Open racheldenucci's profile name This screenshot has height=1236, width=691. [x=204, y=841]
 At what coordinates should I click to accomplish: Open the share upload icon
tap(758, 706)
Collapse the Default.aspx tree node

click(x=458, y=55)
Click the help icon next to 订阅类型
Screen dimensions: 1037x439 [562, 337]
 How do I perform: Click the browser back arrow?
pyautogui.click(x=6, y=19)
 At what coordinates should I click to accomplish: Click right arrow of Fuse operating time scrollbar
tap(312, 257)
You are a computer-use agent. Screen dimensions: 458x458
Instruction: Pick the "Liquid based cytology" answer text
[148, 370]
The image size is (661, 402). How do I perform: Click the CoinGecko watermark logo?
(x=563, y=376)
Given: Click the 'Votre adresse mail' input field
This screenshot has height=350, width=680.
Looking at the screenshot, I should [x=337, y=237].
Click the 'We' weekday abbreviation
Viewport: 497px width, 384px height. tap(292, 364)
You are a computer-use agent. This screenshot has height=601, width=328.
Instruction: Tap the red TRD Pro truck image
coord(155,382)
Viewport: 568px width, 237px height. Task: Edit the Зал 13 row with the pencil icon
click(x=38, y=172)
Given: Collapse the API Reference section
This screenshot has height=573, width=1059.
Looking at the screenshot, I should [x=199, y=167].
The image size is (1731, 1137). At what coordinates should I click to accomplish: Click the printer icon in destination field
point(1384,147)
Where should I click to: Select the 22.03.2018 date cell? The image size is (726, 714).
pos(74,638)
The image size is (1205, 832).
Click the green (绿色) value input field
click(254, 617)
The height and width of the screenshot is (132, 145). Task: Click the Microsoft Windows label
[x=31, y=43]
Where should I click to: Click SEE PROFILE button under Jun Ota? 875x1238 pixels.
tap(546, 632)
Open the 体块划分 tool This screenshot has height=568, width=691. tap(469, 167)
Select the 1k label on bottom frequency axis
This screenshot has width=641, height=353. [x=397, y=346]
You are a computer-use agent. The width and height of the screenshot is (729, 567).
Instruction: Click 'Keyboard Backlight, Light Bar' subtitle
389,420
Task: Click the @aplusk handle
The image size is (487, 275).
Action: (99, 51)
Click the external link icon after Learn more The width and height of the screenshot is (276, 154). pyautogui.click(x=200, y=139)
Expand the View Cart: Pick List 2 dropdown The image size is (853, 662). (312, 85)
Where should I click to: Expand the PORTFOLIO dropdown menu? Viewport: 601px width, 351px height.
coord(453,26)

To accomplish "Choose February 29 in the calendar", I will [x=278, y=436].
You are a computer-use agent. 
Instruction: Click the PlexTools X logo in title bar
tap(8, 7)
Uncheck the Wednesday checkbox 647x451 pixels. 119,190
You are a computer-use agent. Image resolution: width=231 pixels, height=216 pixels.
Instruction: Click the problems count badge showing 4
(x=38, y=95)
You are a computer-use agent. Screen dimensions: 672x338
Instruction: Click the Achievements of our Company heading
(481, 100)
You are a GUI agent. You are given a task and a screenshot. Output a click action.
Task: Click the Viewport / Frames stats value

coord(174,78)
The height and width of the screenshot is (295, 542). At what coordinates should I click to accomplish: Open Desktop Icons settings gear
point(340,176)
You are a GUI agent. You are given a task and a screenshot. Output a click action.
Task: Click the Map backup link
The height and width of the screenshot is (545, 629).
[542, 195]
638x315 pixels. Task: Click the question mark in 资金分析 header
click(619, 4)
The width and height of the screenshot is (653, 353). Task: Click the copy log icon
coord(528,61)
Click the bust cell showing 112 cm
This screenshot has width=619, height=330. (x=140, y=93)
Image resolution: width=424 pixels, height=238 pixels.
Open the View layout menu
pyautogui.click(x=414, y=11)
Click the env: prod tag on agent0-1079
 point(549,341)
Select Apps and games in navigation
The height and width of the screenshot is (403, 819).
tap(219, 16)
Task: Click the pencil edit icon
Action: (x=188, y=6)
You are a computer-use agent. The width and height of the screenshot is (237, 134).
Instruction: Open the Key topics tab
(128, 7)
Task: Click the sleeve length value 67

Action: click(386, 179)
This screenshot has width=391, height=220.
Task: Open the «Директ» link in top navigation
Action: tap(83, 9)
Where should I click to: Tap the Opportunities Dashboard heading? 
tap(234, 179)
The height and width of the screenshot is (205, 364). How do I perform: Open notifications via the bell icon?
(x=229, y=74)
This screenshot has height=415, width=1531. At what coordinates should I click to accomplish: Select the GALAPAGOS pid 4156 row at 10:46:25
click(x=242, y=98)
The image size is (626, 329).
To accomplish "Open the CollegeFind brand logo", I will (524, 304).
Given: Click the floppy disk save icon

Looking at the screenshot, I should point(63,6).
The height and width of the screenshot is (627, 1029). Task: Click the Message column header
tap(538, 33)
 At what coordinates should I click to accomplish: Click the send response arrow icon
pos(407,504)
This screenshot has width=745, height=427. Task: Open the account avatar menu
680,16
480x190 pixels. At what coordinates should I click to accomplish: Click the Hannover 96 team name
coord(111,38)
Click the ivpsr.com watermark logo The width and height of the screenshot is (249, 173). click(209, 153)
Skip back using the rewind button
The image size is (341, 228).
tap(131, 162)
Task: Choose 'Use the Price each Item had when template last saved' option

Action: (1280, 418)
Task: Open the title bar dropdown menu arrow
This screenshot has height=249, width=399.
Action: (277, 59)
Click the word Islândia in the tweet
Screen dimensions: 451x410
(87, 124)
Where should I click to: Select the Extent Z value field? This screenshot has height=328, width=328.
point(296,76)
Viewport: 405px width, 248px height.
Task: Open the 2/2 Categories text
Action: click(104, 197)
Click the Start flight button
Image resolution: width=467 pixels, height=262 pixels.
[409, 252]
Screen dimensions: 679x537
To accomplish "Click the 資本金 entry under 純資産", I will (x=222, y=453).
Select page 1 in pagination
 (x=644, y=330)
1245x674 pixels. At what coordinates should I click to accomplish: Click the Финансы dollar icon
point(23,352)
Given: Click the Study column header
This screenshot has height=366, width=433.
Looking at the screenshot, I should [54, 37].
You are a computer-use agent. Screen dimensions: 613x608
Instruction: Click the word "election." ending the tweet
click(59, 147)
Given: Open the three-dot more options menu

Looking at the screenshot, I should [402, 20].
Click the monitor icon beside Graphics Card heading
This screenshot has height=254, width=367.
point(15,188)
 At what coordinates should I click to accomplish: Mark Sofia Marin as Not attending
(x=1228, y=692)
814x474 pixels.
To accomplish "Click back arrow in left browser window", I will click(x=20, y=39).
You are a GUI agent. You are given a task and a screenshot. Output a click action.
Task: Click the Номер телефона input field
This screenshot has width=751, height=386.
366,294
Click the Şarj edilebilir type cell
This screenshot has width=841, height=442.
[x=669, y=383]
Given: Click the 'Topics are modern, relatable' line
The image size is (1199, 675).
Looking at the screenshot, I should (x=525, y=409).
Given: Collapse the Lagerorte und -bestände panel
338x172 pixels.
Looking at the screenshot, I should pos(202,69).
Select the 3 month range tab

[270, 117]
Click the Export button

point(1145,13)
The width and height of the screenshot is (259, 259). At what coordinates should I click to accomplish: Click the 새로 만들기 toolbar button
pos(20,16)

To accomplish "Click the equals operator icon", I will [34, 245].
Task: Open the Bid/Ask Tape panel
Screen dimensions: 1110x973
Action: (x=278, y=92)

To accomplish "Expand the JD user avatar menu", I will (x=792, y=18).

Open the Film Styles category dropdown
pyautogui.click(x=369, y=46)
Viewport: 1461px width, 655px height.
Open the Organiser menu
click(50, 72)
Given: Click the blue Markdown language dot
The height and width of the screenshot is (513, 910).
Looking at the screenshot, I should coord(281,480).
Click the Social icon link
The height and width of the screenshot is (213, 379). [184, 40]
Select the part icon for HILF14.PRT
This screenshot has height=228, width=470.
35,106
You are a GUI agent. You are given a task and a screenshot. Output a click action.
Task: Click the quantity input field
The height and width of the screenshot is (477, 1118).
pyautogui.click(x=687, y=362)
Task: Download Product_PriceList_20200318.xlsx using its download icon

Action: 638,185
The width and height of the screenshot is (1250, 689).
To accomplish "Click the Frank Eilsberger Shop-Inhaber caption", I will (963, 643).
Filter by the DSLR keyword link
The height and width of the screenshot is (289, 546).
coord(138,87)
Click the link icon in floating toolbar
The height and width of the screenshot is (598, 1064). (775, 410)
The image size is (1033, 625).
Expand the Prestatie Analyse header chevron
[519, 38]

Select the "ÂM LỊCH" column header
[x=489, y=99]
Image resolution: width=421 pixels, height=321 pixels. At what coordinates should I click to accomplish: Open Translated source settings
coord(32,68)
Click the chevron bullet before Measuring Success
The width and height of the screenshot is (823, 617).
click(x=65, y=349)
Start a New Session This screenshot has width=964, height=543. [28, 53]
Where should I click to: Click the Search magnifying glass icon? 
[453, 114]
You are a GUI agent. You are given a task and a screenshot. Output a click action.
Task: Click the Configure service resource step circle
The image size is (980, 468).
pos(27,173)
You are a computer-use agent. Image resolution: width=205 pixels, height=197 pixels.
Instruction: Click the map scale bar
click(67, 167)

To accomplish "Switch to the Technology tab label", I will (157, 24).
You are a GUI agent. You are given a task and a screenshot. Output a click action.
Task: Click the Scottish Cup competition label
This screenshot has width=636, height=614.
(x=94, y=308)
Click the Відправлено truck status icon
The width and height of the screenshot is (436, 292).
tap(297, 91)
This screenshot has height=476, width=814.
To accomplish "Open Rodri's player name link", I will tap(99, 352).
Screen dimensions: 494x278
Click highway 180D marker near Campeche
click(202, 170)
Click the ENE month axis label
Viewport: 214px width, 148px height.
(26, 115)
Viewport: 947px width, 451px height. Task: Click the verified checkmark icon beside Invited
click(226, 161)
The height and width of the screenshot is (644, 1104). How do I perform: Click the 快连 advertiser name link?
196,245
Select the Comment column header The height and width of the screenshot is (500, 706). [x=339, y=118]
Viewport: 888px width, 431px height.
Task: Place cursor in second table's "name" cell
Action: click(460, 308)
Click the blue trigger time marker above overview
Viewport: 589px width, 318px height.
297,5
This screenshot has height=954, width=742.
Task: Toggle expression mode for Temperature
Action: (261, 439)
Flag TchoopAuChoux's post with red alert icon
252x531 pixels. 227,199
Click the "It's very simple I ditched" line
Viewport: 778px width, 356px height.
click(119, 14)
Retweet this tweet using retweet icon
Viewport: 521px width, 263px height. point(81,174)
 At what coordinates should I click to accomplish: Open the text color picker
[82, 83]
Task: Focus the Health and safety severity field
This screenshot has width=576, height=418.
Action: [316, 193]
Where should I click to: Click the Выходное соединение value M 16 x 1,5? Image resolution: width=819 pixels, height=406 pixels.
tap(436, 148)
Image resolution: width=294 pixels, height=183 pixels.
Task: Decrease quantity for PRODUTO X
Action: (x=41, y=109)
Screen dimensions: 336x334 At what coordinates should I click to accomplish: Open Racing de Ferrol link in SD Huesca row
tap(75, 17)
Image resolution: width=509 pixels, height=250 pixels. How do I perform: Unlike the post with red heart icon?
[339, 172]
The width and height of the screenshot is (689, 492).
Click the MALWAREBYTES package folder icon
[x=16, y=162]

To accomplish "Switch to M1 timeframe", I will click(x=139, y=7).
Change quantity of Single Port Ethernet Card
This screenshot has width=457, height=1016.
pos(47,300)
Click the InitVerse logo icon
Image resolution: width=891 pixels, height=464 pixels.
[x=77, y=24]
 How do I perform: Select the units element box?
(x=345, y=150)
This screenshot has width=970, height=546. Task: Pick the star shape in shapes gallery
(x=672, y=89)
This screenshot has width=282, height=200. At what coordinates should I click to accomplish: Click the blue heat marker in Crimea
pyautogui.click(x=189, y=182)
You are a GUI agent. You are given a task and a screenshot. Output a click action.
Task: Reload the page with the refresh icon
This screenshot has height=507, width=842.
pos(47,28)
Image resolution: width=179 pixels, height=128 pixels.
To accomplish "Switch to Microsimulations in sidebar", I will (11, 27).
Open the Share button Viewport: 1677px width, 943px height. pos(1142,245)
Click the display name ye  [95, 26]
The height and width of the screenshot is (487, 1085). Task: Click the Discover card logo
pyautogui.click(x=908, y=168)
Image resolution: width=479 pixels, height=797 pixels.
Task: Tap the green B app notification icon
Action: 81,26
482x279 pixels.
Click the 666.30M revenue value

= = = = = = =

● Work order
Which of the lines above contain "Switch"? Return them all.

● Problem solution
To accomplish "Switch to the Technology tab label", I will (157, 24).
To accomplish "Switch to M1 timeframe", I will click(x=139, y=7).
To accomplish "Switch to Microsimulations in sidebar", I will (11, 27).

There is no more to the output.